Copy out the records word for word, starting at the line that has "At what coordinates" and stopping after the line that has "Action: pyautogui.click(x=162, y=18)". Leave the pictures out.

---------- Provided records

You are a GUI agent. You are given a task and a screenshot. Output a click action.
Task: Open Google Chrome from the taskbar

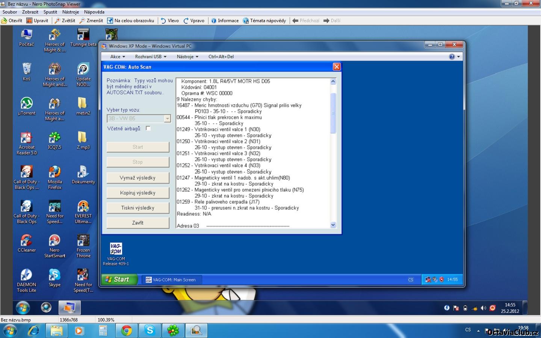127,330
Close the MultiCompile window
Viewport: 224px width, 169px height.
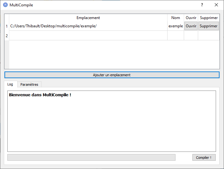216,5
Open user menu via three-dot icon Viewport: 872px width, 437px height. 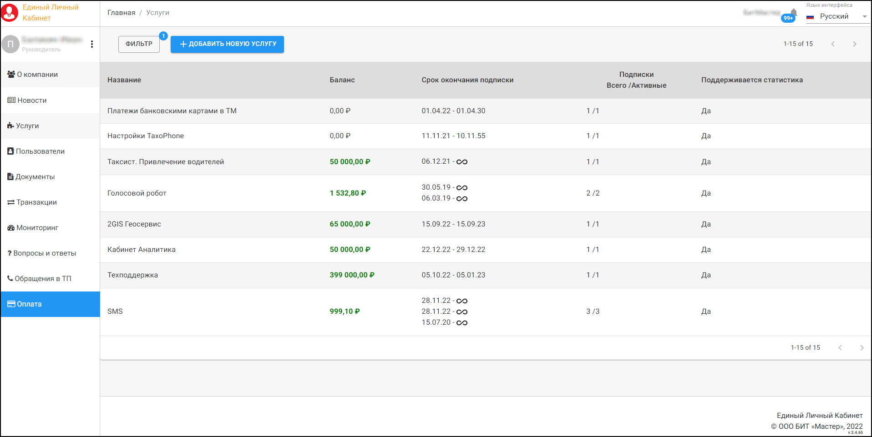(x=92, y=44)
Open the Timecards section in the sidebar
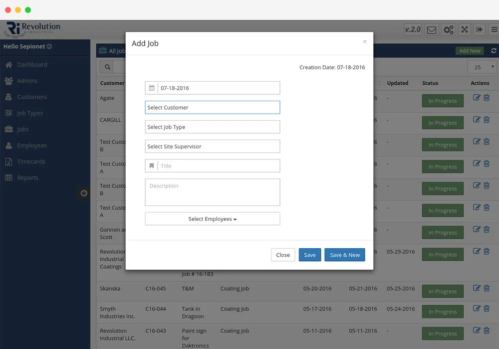The width and height of the screenshot is (499, 349). coord(31,162)
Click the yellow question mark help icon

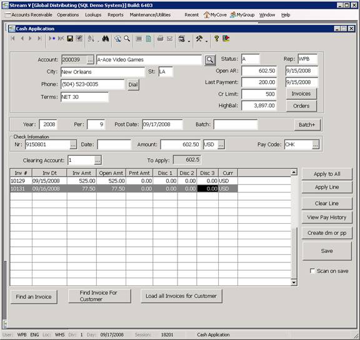[216, 39]
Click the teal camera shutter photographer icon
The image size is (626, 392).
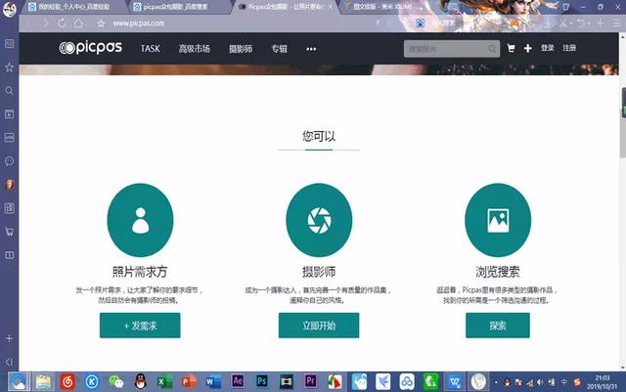point(319,221)
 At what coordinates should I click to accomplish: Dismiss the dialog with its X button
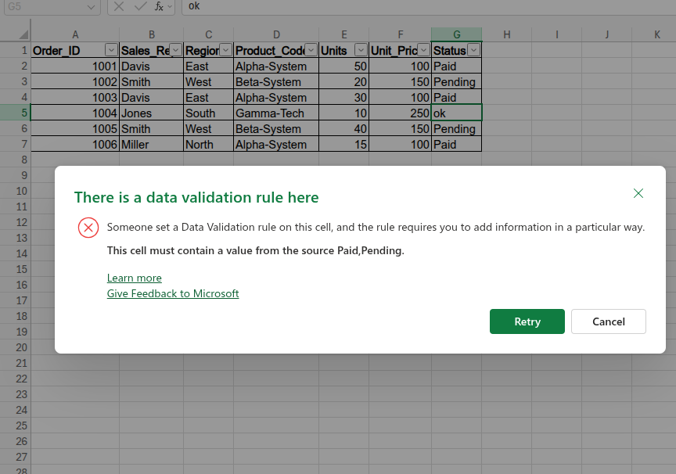coord(638,193)
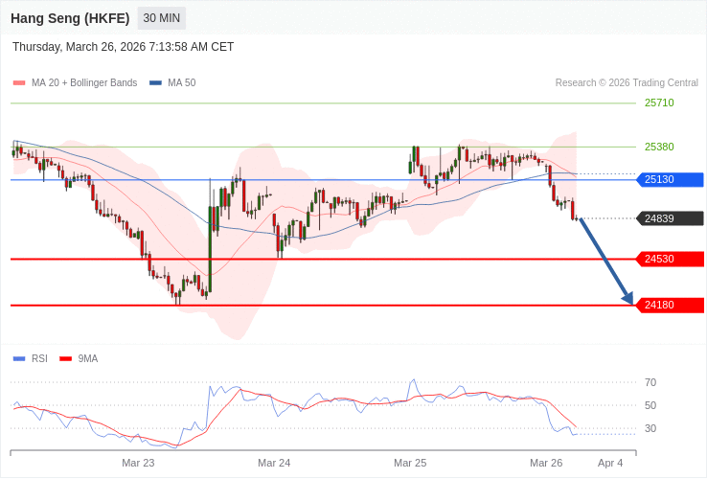Image resolution: width=707 pixels, height=479 pixels.
Task: Click the 30 MIN timeframe badge
Action: pyautogui.click(x=162, y=18)
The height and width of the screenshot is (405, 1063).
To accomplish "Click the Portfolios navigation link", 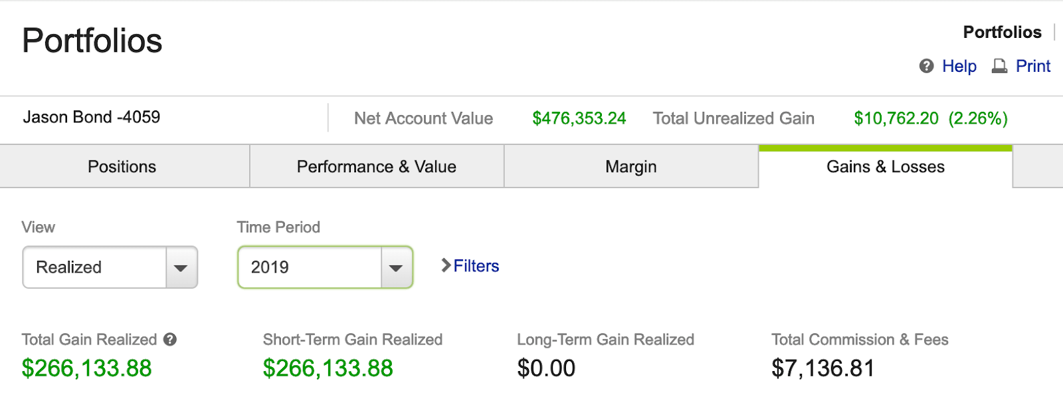I will [x=1002, y=32].
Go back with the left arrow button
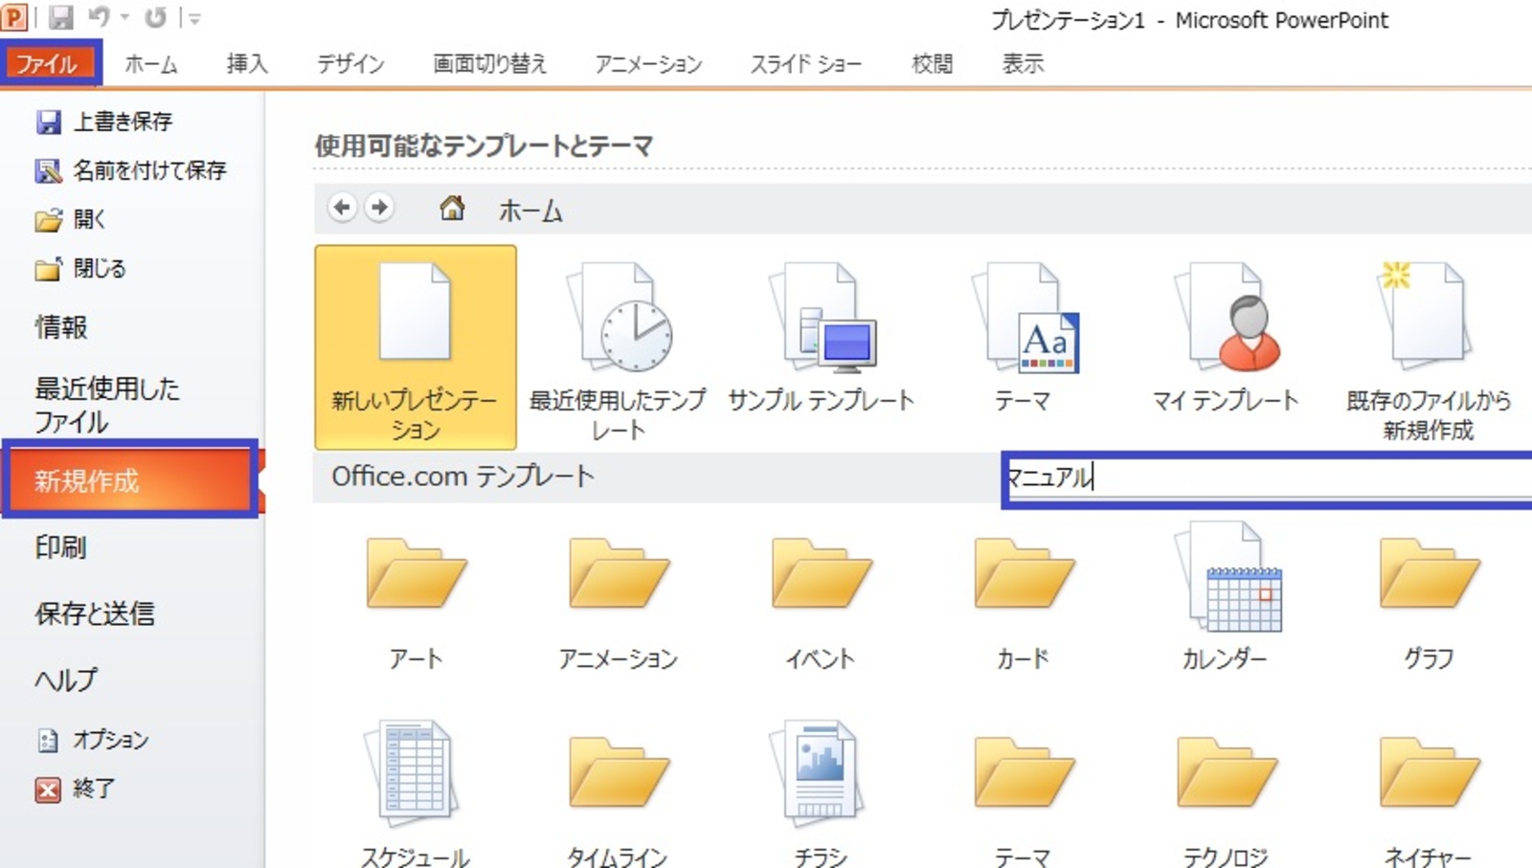The height and width of the screenshot is (868, 1532). [x=342, y=207]
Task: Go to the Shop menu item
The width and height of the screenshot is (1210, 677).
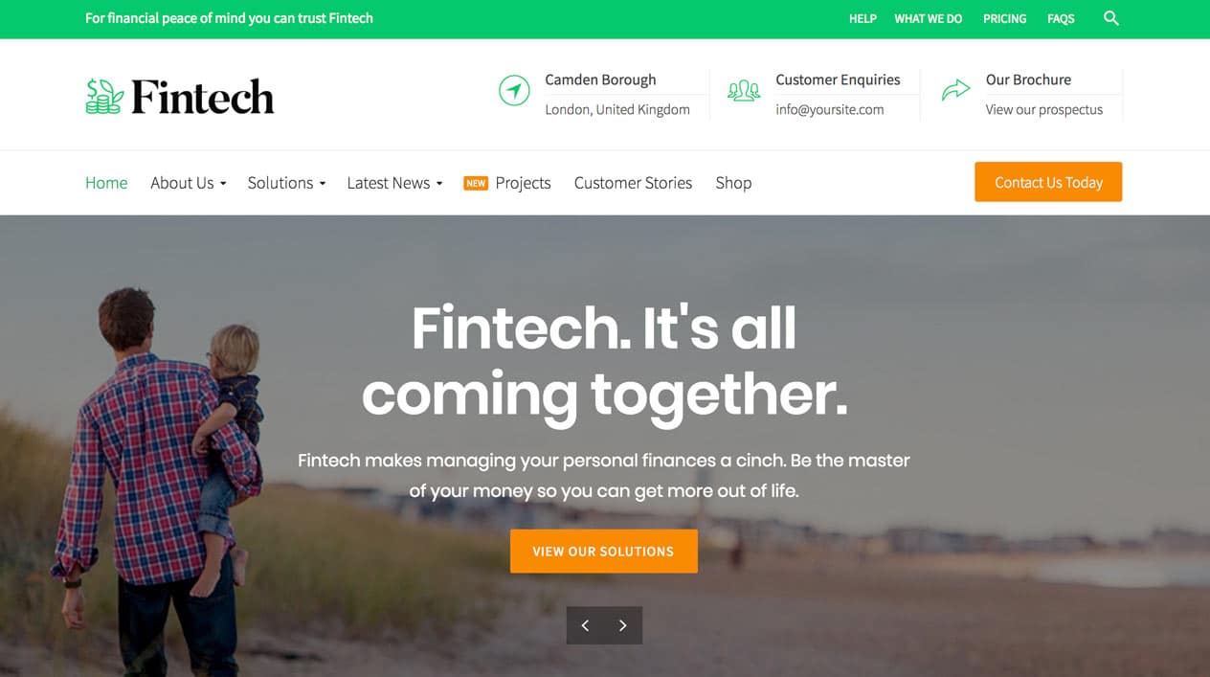Action: (x=733, y=183)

--------------------

**The completed task**
 At what coordinates should I click to accomplish: Dismiss the dialog with its X button
coord(638,193)
Image resolution: width=707 pixels, height=479 pixels.
Task: Click the 30 MIN timeframe badge
Action: pyautogui.click(x=162, y=18)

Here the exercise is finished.